REQUIREMENTS: Swap each "Click" in the records for "Select" and write the records out again with nothing else altered. Omit the pictures.

Screen-element location records:

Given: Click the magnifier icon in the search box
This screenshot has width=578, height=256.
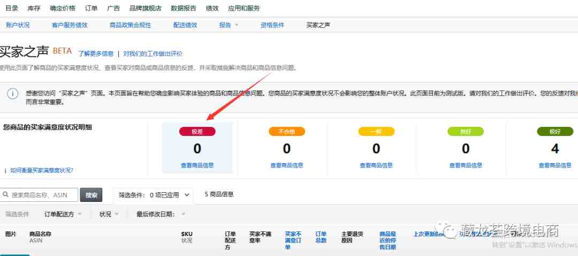Looking at the screenshot, I should 5,195.
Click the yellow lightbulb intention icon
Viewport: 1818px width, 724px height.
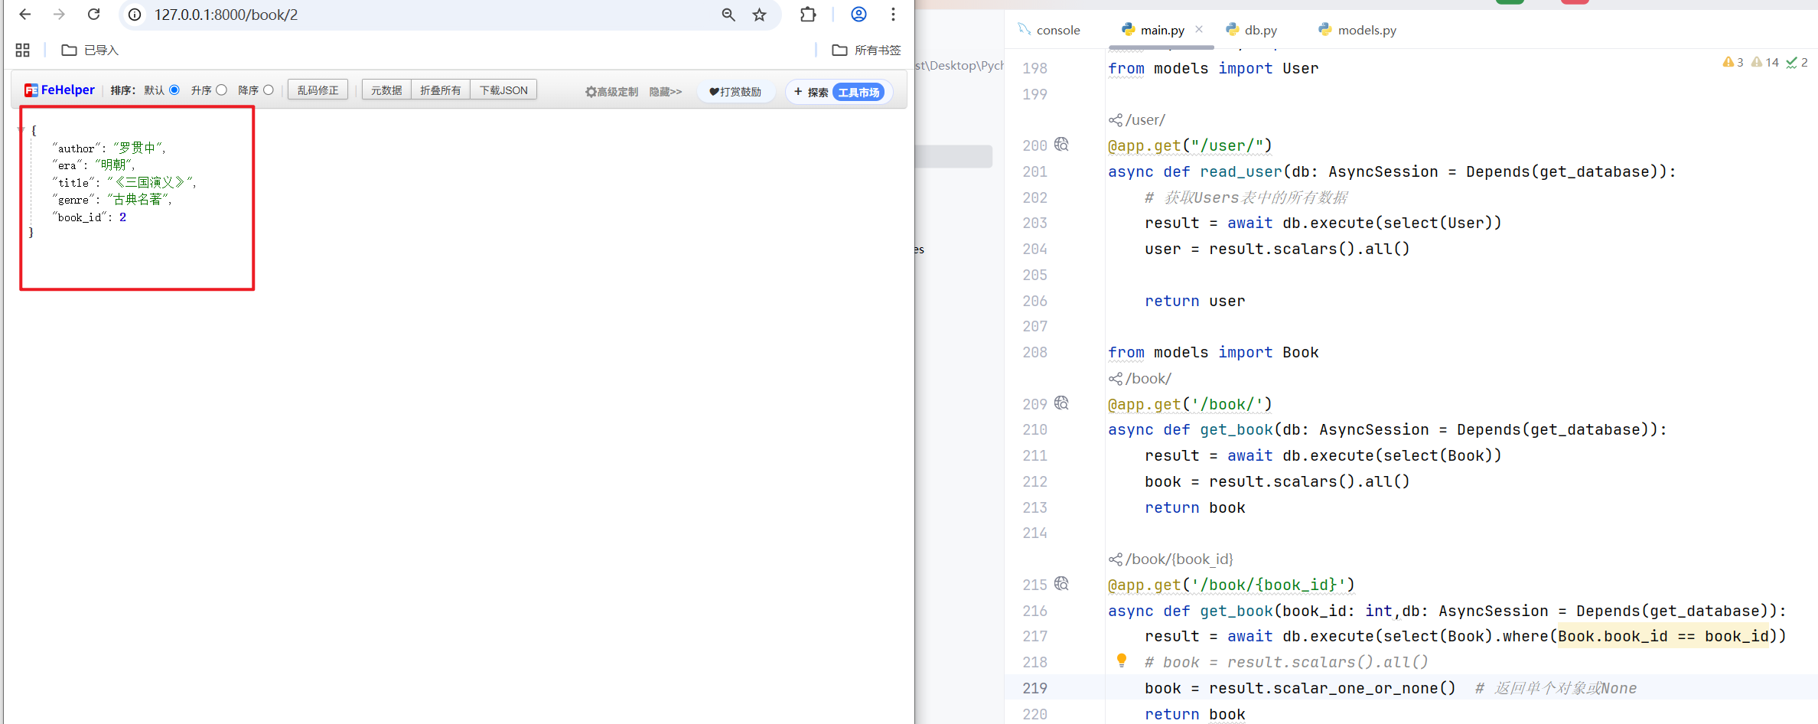tap(1121, 660)
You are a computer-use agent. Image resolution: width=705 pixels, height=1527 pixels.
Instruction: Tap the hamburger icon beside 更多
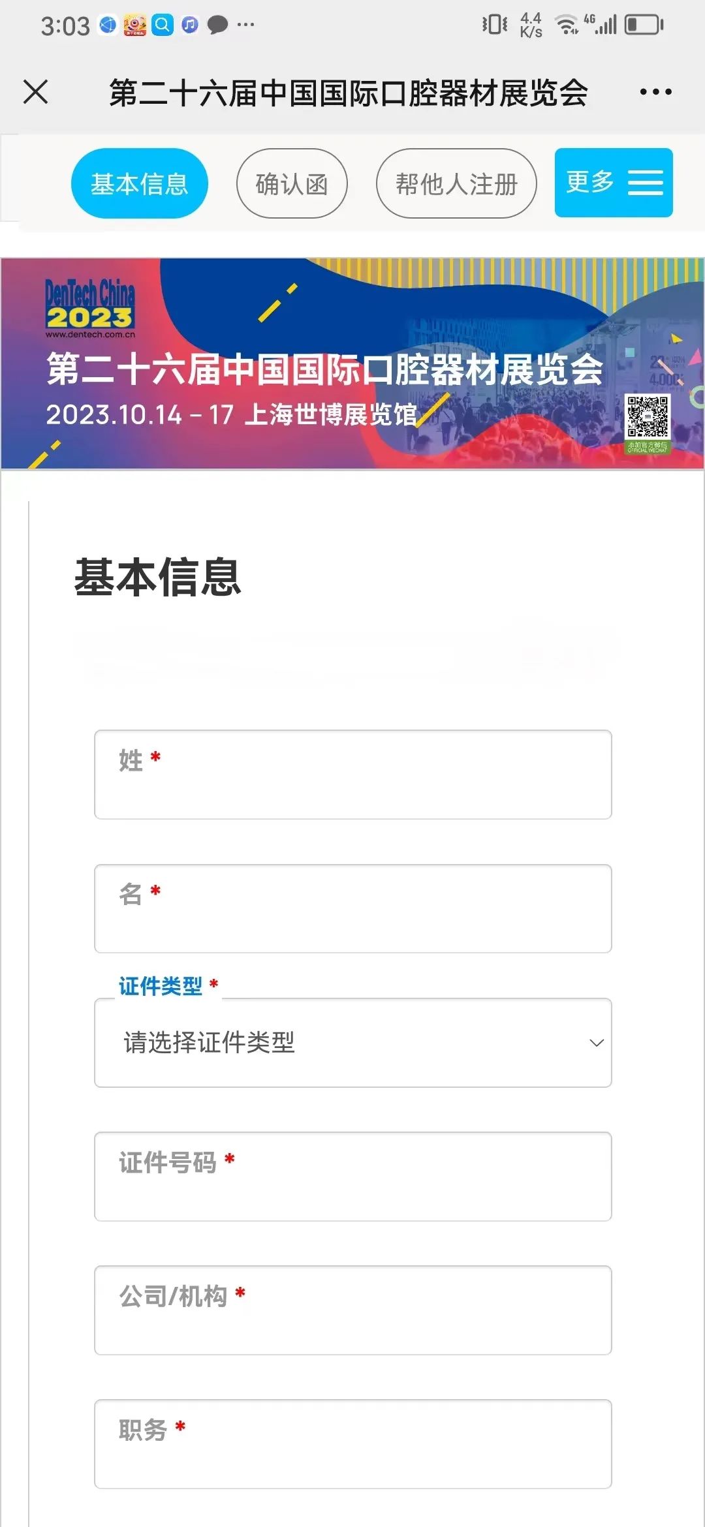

COMPLETE ANSWER:
Given: Select the magnifier icon in the search box
This screenshot has width=578, height=256.
Looking at the screenshot, I should 5,195.
Select the yellow lightbulb intention icon
Viewport: 1818px width, 724px height.
tap(1121, 660)
You are a computer-use agent. Image resolution: width=705 pixels, height=1527 pixels.
Instruction: Tap the hamburger icon beside 更多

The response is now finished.